Diversità storiche e di stature

Esseri ondivaghi e menzogneri come siamo noi umani non potrei immaginarne altri nel cosmo. Bastiamo e avanziamo nell’economia sacra del Sole Assoluto. Eppure, abbiamo inventato scienze di ogni genere per quanti ne sono i rispettivi oggetti, tra cui la Storia. Essa ricorda cosa abbiamo fatto; è spietata, e ci rinfaccia la verità effettuale. Intenzioni nascoste o mentire oppure palesi e veridiche che fossero, restano dei fatti compiuti, che non cambiano anche se si ricoprono delle alte cariche.

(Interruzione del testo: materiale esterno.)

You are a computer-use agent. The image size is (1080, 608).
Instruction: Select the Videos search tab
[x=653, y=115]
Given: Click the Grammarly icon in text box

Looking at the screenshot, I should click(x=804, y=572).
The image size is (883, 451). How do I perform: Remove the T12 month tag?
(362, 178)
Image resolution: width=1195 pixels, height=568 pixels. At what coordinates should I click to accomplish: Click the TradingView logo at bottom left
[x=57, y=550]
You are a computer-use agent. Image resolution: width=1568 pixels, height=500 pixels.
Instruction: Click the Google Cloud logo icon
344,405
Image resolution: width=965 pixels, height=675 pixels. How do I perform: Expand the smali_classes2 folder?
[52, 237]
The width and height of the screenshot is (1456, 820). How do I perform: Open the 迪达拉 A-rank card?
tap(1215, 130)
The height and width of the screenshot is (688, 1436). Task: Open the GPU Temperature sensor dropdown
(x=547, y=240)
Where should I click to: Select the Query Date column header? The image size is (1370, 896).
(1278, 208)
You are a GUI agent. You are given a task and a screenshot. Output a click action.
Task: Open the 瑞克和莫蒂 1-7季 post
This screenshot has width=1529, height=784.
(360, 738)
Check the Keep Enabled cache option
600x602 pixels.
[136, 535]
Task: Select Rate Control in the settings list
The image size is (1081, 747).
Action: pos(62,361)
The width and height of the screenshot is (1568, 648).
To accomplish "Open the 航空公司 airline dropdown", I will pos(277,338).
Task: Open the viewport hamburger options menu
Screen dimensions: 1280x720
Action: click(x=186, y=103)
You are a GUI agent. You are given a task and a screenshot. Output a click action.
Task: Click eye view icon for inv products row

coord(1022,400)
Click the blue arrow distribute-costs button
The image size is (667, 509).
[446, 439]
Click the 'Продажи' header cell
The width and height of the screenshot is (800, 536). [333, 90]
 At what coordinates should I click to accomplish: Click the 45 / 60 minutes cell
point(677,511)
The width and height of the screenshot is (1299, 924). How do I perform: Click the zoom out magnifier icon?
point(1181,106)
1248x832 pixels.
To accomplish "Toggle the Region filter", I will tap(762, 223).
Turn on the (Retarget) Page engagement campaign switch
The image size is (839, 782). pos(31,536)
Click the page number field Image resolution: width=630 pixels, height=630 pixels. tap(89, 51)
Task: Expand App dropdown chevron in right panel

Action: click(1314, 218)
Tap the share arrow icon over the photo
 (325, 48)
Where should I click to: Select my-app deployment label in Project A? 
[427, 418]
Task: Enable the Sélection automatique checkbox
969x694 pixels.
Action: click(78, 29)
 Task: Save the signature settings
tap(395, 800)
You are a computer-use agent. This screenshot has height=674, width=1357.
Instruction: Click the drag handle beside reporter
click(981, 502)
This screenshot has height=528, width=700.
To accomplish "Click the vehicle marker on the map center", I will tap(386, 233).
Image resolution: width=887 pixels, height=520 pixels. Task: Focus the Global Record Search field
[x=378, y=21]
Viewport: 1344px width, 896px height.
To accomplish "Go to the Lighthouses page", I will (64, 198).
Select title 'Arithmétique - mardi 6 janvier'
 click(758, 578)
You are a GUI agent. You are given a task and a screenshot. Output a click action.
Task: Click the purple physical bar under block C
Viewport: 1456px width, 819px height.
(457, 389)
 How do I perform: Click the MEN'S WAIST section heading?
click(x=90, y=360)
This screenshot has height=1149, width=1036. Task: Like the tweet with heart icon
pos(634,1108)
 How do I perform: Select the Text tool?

Le alte cariche danno prestigio e notorietà, ci fanno inorgoglire e sentire delle divinità appena scese dall’Olimpo; danno potere e denaro e vita ad altri livelli. Eppure, falliti come Socrate e Seneca, morti entrambi suicidi, anche se Socrate è parecchio superiore a Seneca sotto tutti gli aspetti, stanno a gente seduta a palazzo a Roma, che si gonfiano il petto e si sentono arrivati, come le aquile ai ramarri. La voce dei millenni ancora ne parla come fosse avvenuto ieri il loro passaggio sulla Terra, e la loro fama vince di mille secoli il silenzio, che presto ricoprirà le esistenze e le gesta – ancora viventi – di costoro, i cui membri più importanti appena saranno menzionati dalla Storia e le cui opere appena si ricordano già tediano e presto si dimenticano.